Pour les associations, cette révision ne suffit pas : "Nous demandons l'arrêt de ce projet et sa suppression puisque qu’il sous-entend une augmentation du trafic incompatible avec les accords et les engagements de la France sur la COP 21", a expliqué Catherine Bouvier. Pour rappel, ce projet prévoit l'accueil à l'horizon 2030 de 40 millions de passagers en plus dans l’aéroport parisien.

Le terminal vert à Roissy, "c'est une illusion"

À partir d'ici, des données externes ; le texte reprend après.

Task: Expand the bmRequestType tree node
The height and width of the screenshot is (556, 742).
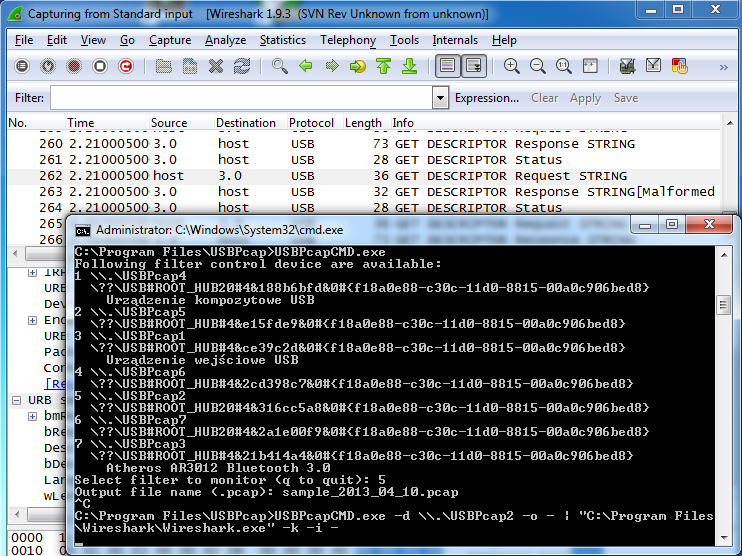Action: [x=33, y=416]
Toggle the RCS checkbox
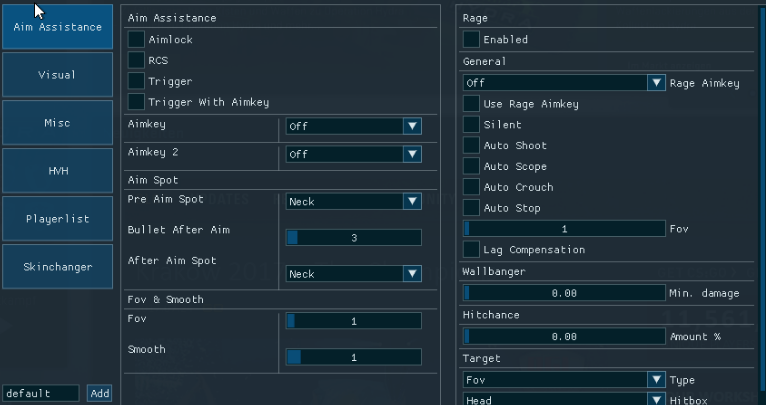This screenshot has width=766, height=405. [137, 60]
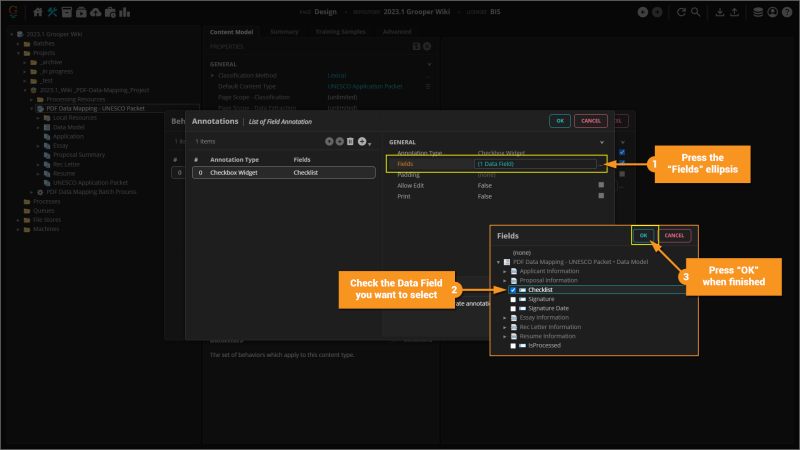
Task: Expand the Essay Information node
Action: [x=505, y=317]
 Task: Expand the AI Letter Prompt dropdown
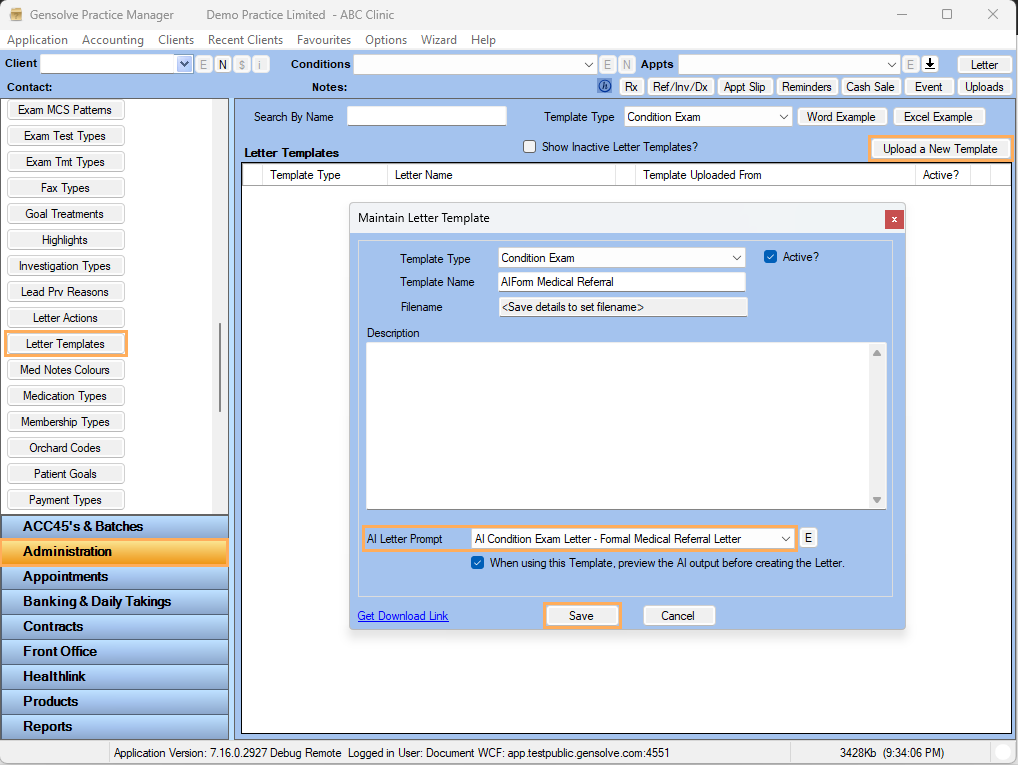coord(785,539)
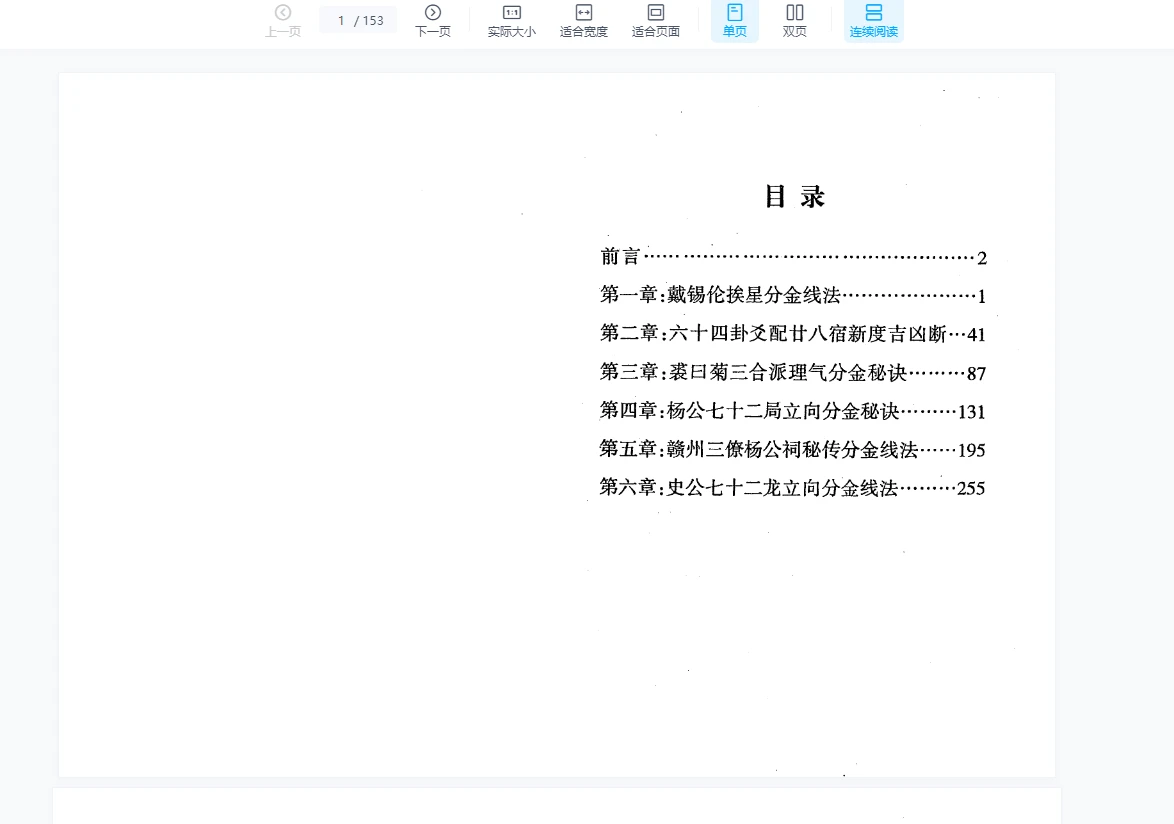
Task: Click the total page count 153
Action: coord(373,20)
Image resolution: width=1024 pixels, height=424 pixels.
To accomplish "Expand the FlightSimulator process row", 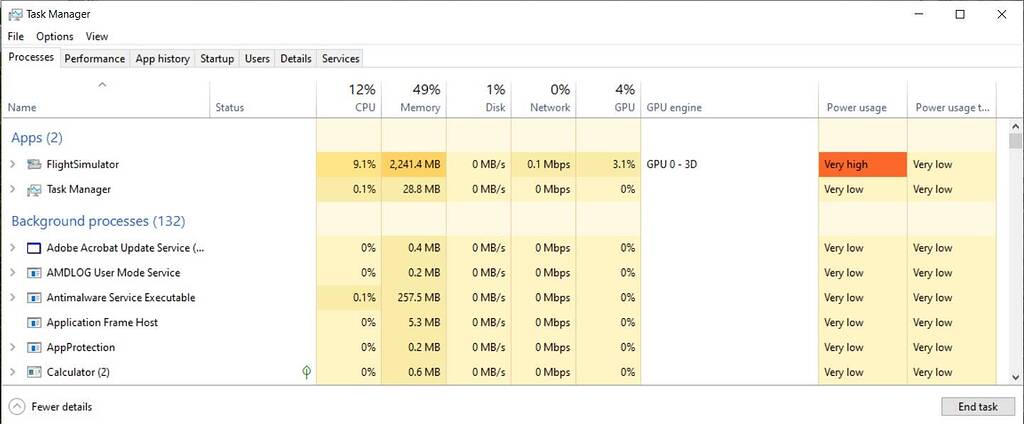I will tap(13, 164).
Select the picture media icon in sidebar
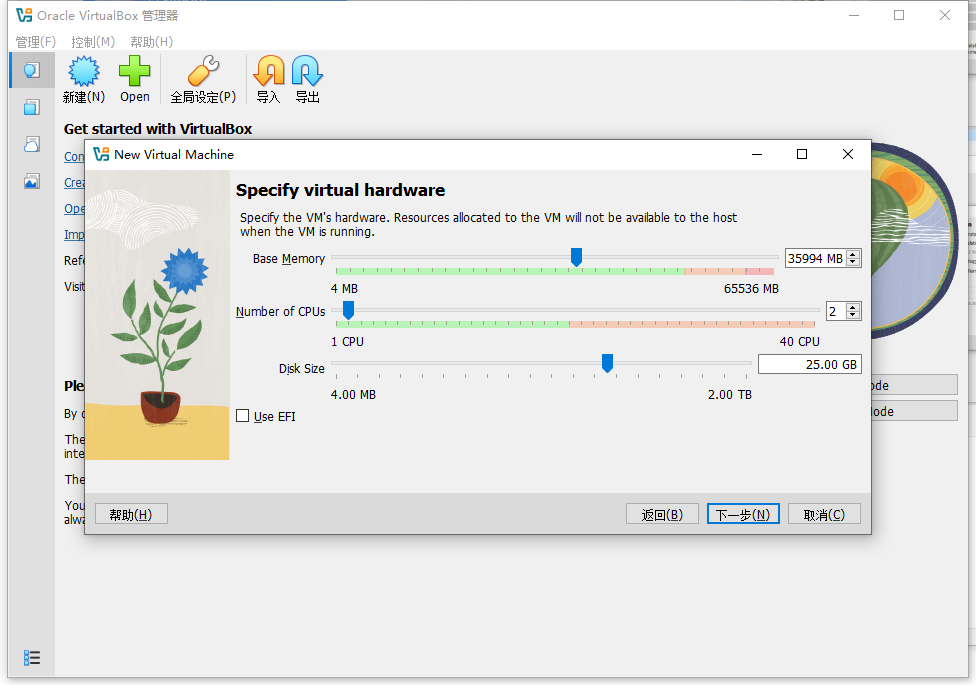The image size is (976, 685). coord(32,181)
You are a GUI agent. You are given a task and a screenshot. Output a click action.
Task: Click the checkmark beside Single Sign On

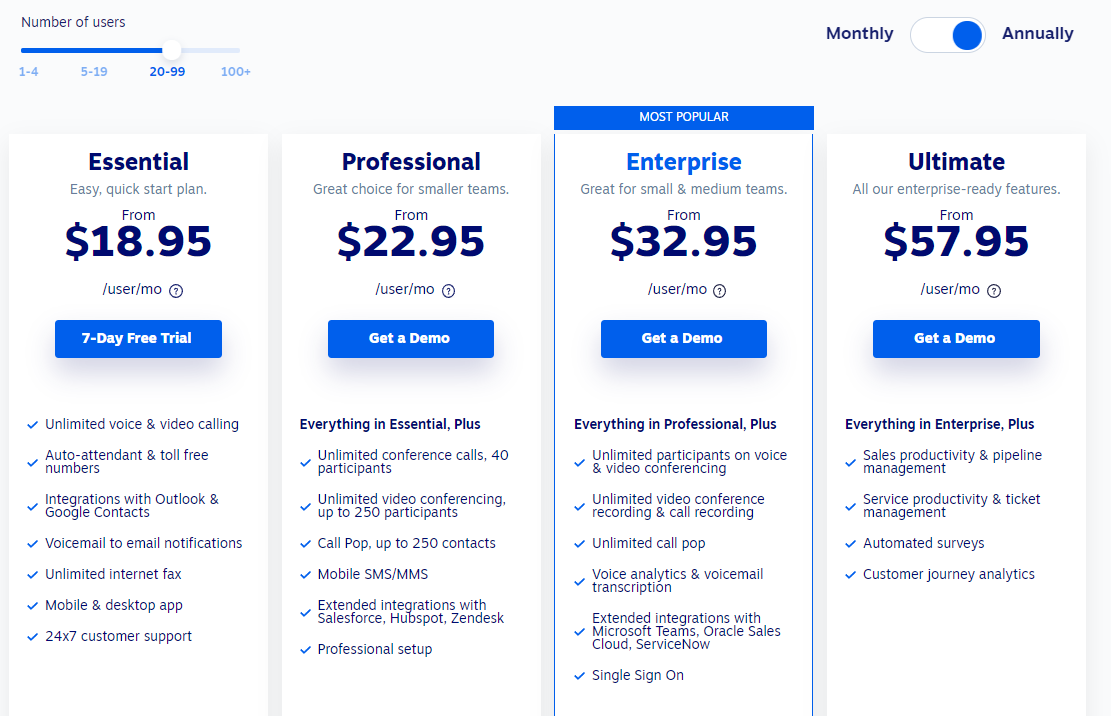point(579,676)
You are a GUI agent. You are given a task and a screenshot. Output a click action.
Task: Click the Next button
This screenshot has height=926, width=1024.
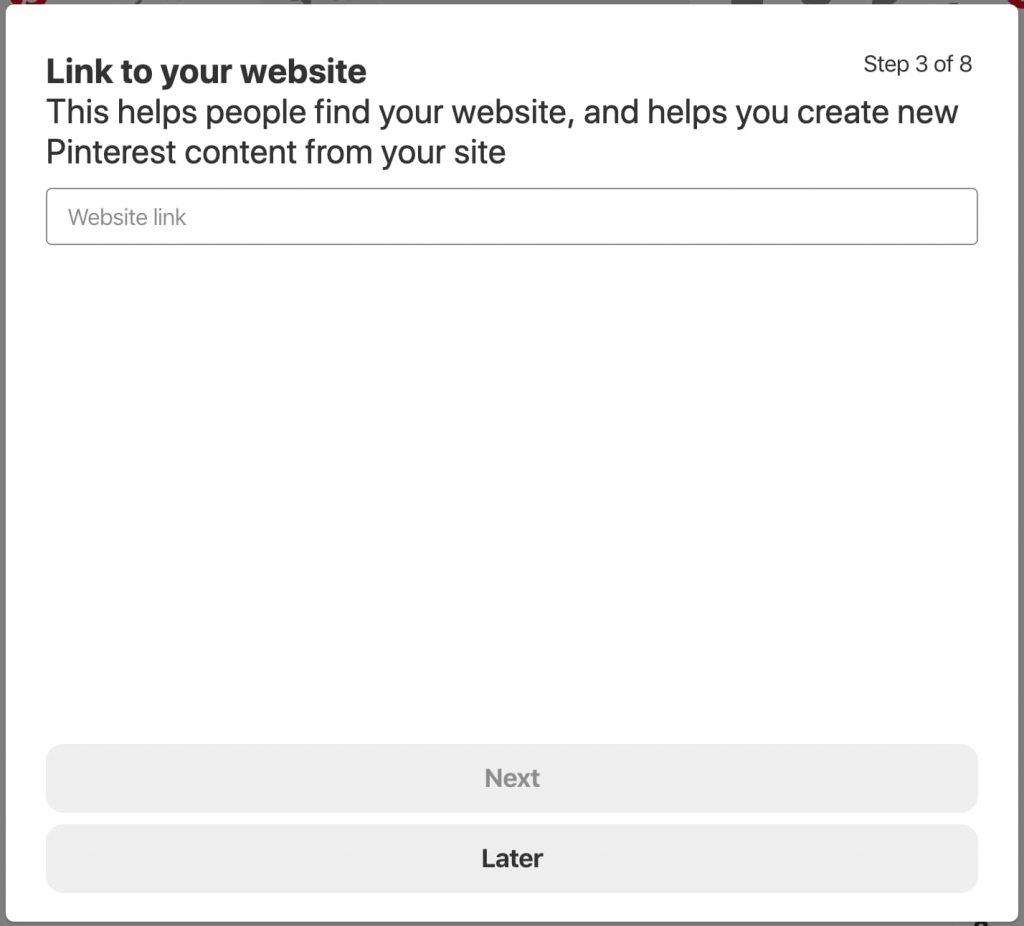[x=511, y=778]
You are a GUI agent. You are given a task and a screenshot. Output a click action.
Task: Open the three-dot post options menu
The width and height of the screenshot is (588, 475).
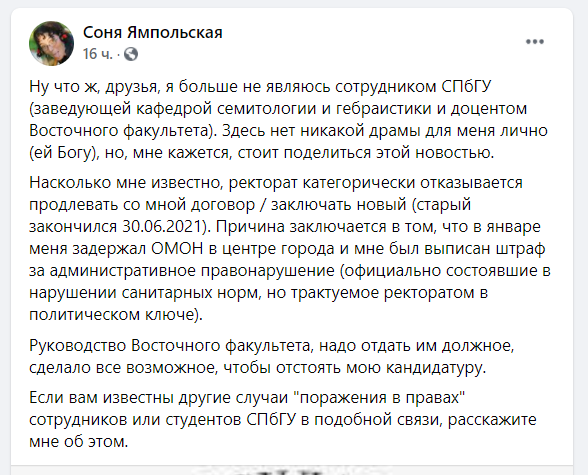coord(534,42)
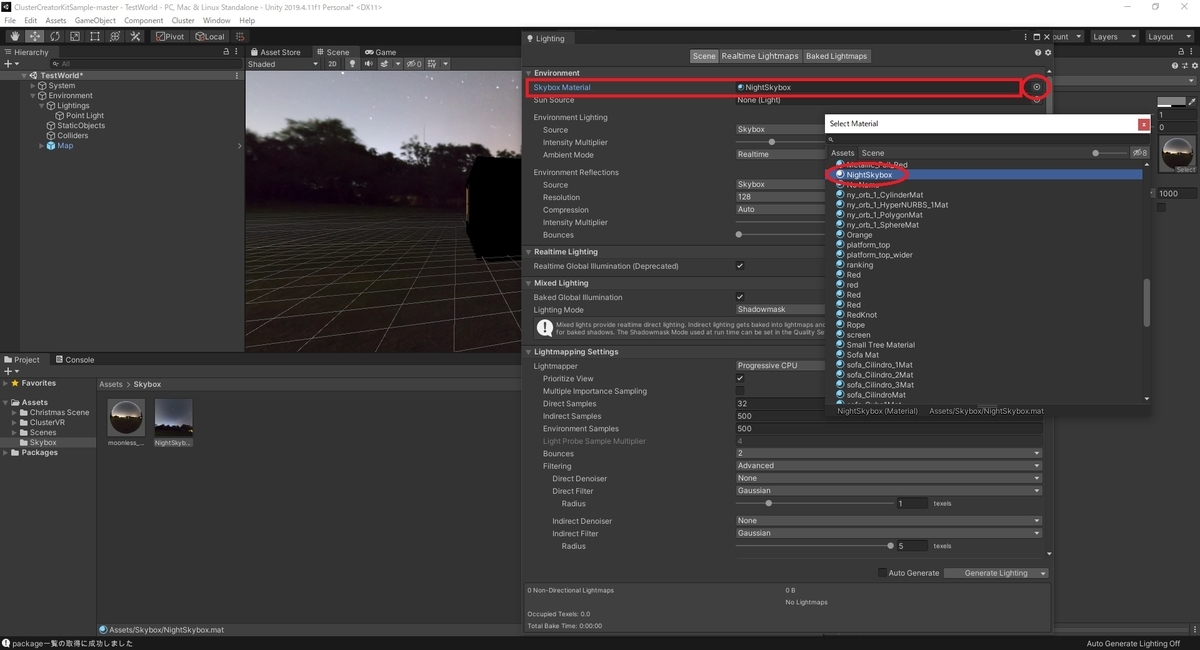Click the Generate Lighting button
The width and height of the screenshot is (1200, 650).
pos(990,573)

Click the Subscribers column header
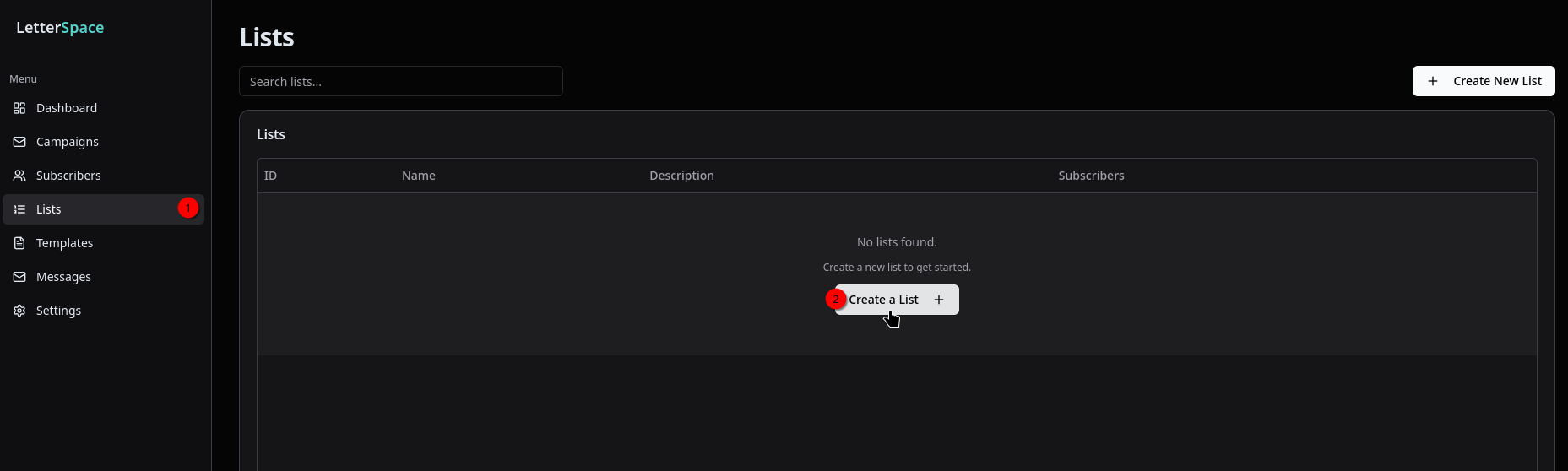(1091, 176)
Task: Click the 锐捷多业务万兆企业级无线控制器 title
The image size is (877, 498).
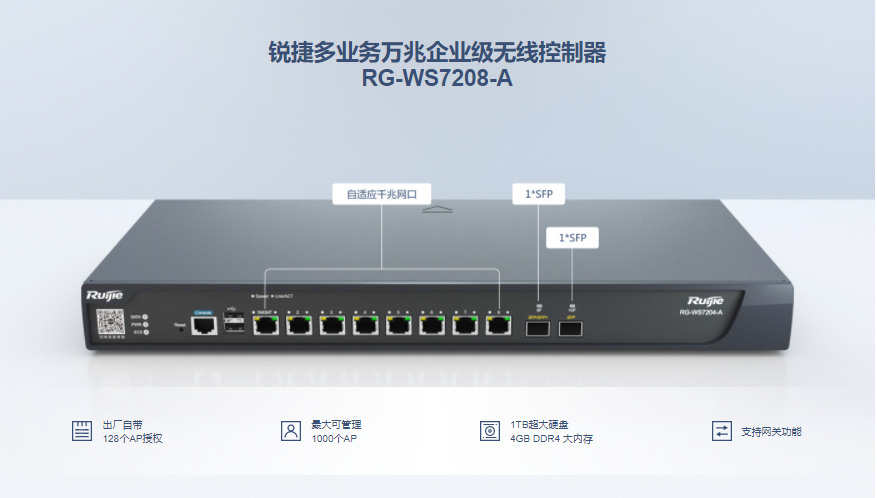Action: click(x=437, y=53)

"Le 8 juillet, l'Autorité environnementale a rendu un avis et demande à clarifier un nombre important de questions notamment les impacts bruit-pollution sur la santé et l'impact climatique, parce que les chiffres donnés sont incohérents et minimisés", a-t-elle expliqué. "Le terminal vert ou l'avion vert tel qu'il est annoncé par Aéroport de Paris, c’est une illusion", s’est aussi insurgée Catherine Bouvier. Selon elle, "l'avion à hydrogène, on en est aux balbutiements. C’est pour 2035 (...). En plus pour fabriquer de l'hydrogène, ce n'est pas simplement une molécule chimique qu’on extrait comme ça. Il va falloir de l'énergie pour le fabriquer cet hydrogène."